- Opening Delimiter -
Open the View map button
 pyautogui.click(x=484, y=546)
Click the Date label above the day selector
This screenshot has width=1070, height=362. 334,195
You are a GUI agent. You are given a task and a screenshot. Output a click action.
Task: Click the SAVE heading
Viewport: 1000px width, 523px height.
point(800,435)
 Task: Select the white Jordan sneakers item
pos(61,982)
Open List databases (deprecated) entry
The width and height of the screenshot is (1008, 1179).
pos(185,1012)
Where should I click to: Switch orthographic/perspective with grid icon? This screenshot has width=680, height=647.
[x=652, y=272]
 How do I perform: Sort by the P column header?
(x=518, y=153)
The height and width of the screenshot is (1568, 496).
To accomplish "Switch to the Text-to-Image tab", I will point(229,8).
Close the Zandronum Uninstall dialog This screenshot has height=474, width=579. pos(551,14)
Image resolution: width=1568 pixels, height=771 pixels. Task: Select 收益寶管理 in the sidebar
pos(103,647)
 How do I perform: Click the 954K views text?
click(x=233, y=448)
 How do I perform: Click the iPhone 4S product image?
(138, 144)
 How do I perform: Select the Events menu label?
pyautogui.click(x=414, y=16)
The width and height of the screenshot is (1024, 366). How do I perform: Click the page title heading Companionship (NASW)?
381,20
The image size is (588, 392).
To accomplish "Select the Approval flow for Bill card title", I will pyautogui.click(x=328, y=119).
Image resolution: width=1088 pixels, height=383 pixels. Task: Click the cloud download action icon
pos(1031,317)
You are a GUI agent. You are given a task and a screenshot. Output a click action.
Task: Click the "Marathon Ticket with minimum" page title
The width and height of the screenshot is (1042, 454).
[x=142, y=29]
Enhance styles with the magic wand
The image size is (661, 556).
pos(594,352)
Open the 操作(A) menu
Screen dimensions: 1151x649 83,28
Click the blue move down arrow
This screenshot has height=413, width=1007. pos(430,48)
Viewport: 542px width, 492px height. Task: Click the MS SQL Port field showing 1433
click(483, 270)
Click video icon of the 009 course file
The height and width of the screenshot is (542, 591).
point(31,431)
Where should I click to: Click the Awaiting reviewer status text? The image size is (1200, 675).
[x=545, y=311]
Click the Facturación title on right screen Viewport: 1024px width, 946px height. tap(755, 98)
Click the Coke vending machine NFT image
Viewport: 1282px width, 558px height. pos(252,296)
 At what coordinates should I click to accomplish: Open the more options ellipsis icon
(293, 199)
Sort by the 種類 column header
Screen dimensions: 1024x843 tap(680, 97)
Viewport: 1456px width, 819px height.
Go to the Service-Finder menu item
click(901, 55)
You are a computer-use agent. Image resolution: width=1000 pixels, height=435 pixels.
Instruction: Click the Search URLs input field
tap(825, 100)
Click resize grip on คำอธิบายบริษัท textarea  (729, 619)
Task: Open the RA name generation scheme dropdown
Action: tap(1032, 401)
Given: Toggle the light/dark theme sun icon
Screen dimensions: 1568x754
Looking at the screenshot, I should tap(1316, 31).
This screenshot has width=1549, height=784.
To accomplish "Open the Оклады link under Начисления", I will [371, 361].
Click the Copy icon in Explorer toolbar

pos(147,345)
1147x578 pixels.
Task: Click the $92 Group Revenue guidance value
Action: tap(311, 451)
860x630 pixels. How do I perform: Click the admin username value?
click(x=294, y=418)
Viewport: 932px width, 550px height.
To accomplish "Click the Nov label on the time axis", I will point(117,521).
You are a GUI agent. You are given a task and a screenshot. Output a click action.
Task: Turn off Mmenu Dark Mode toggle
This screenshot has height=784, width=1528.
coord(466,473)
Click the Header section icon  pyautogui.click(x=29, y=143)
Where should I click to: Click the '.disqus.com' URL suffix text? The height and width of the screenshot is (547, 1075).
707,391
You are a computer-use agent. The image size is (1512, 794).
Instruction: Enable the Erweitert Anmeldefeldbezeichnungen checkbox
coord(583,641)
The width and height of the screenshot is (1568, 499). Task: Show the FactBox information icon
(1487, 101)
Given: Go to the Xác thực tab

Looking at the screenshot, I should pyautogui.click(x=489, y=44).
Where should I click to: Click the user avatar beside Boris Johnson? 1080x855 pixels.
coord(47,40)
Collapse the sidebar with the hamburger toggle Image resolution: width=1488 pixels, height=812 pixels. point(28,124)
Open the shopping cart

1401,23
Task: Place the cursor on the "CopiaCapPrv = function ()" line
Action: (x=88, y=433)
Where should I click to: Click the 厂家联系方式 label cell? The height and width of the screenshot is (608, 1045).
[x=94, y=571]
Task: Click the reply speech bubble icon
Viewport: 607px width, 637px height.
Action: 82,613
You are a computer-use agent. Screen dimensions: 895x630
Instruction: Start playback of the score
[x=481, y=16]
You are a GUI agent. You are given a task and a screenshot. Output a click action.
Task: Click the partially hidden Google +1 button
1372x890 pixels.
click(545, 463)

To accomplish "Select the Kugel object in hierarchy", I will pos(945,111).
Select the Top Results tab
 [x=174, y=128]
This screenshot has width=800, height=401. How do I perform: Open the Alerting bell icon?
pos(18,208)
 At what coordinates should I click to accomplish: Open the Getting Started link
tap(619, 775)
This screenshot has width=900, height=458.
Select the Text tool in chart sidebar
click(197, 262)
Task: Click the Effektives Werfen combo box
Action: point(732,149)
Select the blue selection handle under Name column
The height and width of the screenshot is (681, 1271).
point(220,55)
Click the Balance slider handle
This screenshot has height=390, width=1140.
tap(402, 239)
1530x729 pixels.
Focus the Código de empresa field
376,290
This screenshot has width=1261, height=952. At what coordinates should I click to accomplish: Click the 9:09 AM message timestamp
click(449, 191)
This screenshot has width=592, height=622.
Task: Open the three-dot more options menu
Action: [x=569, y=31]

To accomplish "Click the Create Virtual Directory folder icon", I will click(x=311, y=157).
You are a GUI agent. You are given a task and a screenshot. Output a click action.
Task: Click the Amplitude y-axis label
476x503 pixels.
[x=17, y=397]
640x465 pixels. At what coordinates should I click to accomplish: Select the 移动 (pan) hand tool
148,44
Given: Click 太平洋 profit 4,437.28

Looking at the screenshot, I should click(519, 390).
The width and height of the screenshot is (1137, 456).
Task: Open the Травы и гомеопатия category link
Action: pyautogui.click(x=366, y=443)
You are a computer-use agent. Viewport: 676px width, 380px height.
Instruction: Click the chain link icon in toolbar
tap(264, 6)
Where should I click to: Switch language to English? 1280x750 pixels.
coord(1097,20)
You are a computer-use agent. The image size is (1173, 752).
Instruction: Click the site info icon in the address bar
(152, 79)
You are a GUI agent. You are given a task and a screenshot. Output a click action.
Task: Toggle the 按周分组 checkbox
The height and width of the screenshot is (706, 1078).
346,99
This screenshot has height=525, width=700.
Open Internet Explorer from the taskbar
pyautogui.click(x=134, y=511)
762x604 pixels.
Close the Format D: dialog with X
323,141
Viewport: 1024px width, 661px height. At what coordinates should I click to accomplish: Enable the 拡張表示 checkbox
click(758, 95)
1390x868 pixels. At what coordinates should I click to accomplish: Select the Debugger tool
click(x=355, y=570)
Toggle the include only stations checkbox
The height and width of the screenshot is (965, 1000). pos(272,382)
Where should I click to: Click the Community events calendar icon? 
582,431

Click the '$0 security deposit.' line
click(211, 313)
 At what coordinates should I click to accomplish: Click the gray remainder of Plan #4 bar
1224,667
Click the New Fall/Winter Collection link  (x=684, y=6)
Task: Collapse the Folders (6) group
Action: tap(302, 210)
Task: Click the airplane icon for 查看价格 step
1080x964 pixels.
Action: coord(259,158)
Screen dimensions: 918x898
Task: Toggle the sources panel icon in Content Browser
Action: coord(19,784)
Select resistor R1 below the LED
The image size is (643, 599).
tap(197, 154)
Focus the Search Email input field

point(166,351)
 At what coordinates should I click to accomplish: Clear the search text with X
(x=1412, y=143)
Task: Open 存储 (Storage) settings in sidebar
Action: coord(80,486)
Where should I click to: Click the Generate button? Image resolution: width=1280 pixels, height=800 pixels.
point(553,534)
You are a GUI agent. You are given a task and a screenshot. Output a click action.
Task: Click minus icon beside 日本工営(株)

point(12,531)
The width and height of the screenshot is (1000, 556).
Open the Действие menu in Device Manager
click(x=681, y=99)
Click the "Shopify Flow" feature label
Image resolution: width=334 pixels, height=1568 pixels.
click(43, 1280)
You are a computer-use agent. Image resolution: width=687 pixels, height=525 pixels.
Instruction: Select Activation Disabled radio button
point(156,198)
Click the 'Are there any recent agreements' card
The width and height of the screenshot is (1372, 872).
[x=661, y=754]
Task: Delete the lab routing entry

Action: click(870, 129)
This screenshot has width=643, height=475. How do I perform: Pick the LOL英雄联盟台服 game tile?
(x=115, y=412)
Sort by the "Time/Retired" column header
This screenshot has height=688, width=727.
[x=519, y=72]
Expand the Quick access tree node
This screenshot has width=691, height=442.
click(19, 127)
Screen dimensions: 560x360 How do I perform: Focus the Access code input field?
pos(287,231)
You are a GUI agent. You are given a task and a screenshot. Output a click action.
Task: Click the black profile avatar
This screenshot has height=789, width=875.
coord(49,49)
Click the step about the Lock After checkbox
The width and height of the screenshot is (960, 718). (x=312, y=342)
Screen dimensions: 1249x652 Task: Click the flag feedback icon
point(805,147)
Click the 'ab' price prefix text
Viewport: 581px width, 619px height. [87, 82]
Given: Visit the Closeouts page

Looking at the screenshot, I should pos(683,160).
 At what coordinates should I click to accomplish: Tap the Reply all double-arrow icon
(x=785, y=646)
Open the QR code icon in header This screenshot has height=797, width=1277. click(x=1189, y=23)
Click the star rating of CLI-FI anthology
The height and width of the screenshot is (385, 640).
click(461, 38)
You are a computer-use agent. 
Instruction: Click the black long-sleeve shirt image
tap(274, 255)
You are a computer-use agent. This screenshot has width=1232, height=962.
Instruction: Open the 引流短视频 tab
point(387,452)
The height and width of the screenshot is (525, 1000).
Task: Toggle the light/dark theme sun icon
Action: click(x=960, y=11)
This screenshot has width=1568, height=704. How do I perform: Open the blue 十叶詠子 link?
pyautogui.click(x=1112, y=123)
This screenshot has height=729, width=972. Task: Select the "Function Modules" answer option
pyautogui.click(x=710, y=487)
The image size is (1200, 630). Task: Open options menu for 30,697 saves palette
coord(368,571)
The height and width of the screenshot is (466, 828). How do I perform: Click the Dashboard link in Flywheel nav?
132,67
- Closing Delimiter -
● **What to produce**: Using the entries above, repeat only the lines from the one containing "Screen dimensions: 1249x652" through the one containing "You are a computer-use agent. This", end lines included.

● **Your solution**:
Screen dimensions: 1249x652 Task: Click the flag feedback icon
point(805,147)
Click the 'ab' price prefix text
Viewport: 581px width, 619px height. [87, 82]
Given: Visit the Closeouts page

Looking at the screenshot, I should pos(683,160).
 At what coordinates should I click to accomplish: Tap the Reply all double-arrow icon
(x=785, y=646)
Open the QR code icon in header This screenshot has height=797, width=1277. click(x=1189, y=23)
Click the star rating of CLI-FI anthology
The height and width of the screenshot is (385, 640).
click(461, 38)
You are a computer-use agent. 
Instruction: Click the black long-sleeve shirt image
tap(274, 255)
You are a computer-use agent. This screenshot has width=1232, height=962.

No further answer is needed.